Solution
-
To solve this problem you need to know this cute data structure: trie
- Now create a trie having all the mockwords.
- After this we shall make 2 DP arrays:
- $win[v]$ - to check if Katniss or Peeta can win she/he makes a move now.
- $lose[v]$ - to check if Katniss or Peeta will lose if she/he makes a move now.
-
Now say $v$ is a leaf of the trie, then $win[v]$ = $false$, $lose[v]$=true
- If $v$ is not a leaf, then for every $i$, such that $i$ belongs to the children of $v$ (use dfs for this :’))

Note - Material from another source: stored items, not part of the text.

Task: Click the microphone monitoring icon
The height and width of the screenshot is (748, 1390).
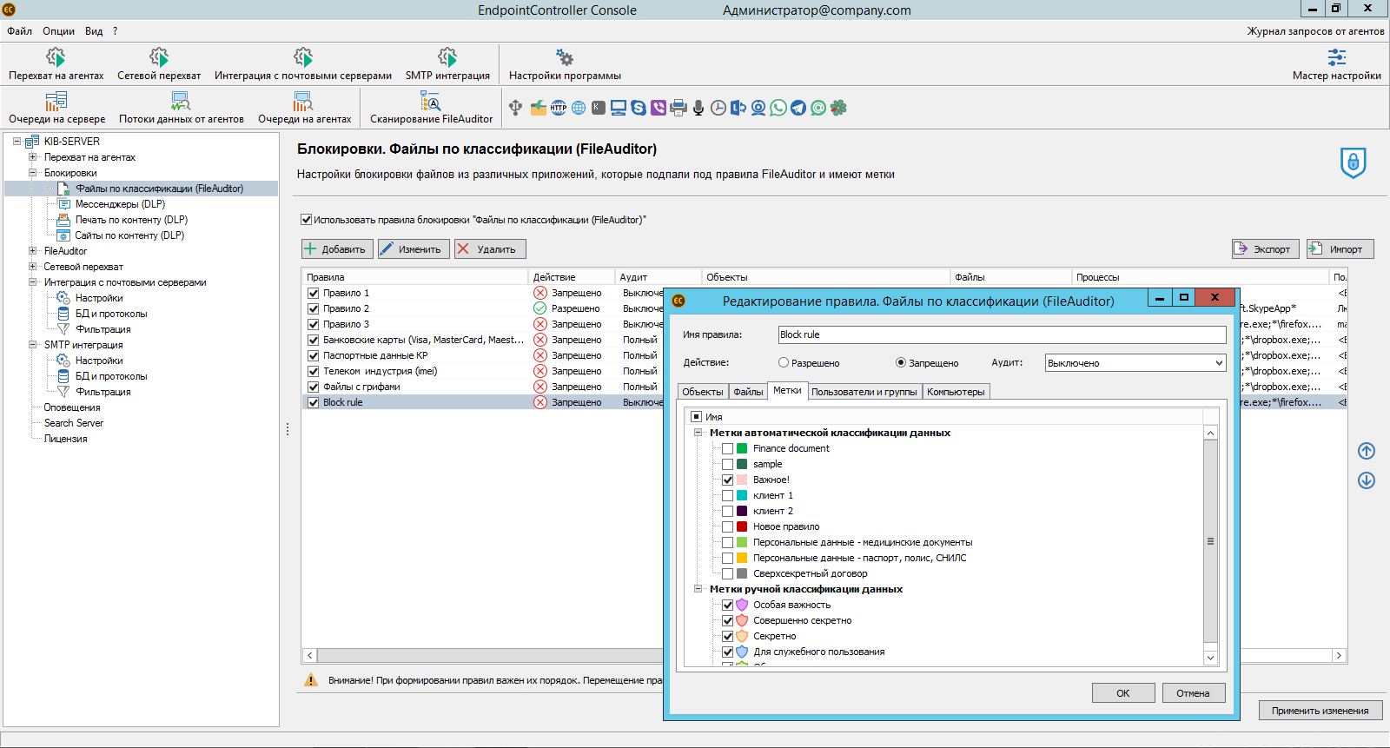Action: tap(698, 108)
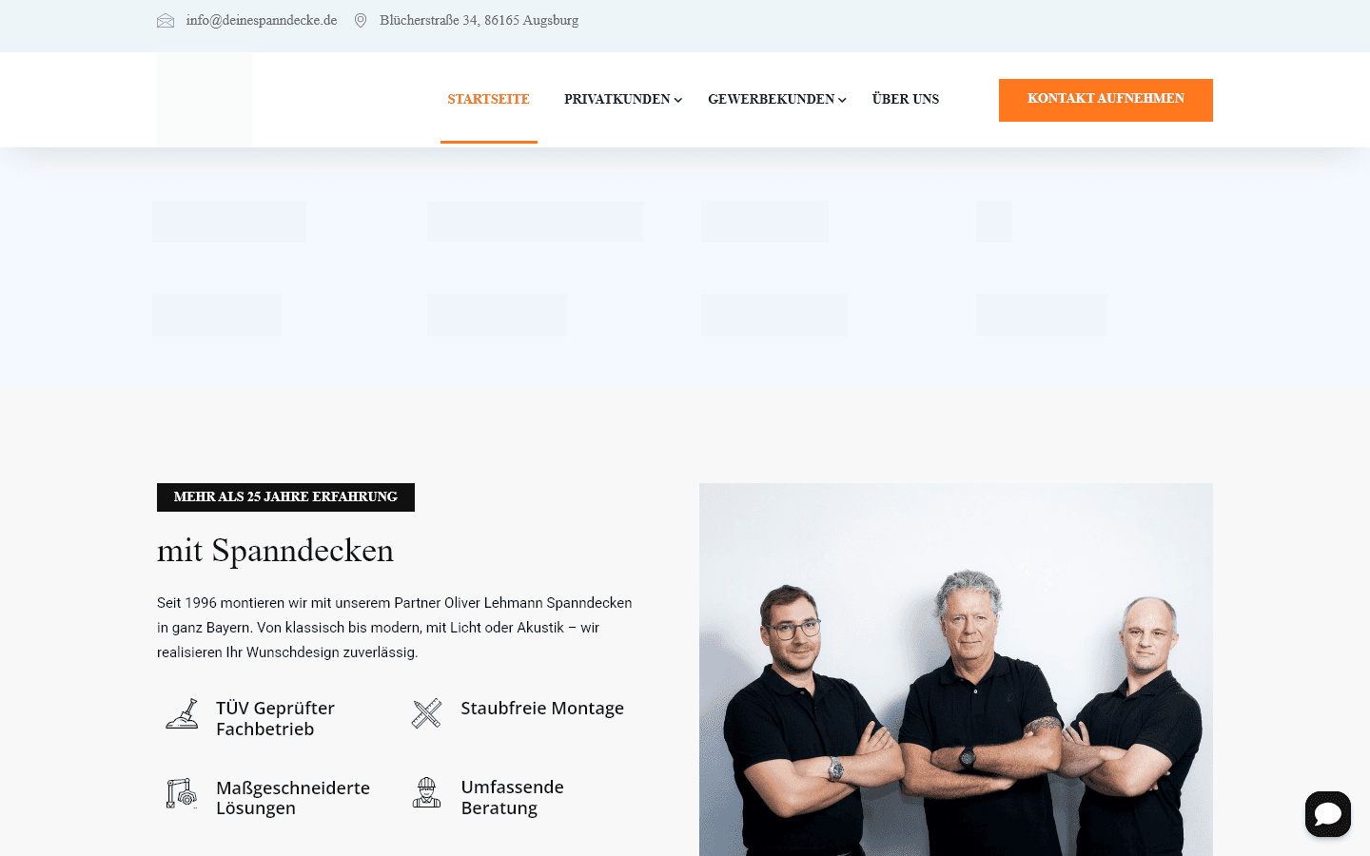This screenshot has width=1370, height=856.
Task: Select the Staubfreie Montage heading
Action: [542, 709]
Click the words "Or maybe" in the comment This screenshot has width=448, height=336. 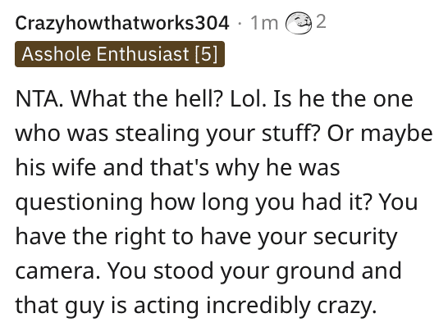[380, 134]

- $win[v]$ $ =$ $($ $win[v]$ $or$ $($ $not$ $win[i]$ $)$ $)$
- $lose[v]$ $ =$ $ ($ $lose[v]$ $or$ $($ $not$ $lose[i]$ $)$ $)$
#include <iostream>
#include <cstdio>
#include <cstdlib>
#include <cstring>
#include <vector>
#include <fstream>
using namespace std;
const int max_len = 100050, max_alpha = 26;
int t[max_len][max_alpha];
int szT;
int newT() {
return ++szT;
}
int n, k, root;
char s[max_len];
bool win[max_len], lose[max_len];
void addTrie(char * s) {
int len = strlen(s);
int v = root;
for (int i = 0; i < len; i++) {
int c = s[i] - 'a';
if (t[v][c] == 0) t[v][c] = newT();
v = t[v][c];
}
}
void dfs(int v) {
win[v] = false;
lose[v] = false;
bool isLeaf = true; //
for (int i = 0; i < max_alpha; i++) {
if (t[v][i] != 0) {
isLeaf = false;
int to = t[v][i];
dfs(to);
win[v] |= !win[to];
lose[v] |= !lose[to];
}
}
if (isLeaf) {
lose[v] = true;
}
}
void answer(bool res) {
cout<< (res ? "katniss" : "peeta")<<"\n";
return ;
}
void init()
{
t[max_len][max_alpha]={0};
}
int main()
{
int test;
cin>>test;
while(test--)
{
cin>>n>>k;
szT=0;
memset(t,0,sizeof t);
fill(win,win+max_len,0);
fill(lose,lose+max_len,0);
root = newT();
for (int i = 1; i <= n; i++)
{
cin>>s;
addTrie(s);
}
dfs(root);
if (k == 1) answer(win[root]);
else if (!win[root]) answer(win[root]);
else if (lose[root]) answer(win[root]);
else if (k % 2 == 1) answer(win[root]);
else answer(!win[root]);
}
return 0;
}
-
Time Complexity : $O($ $\Sigma$ $ M_i $ $)$ , where $ M_i $, is the length os mockword $i$.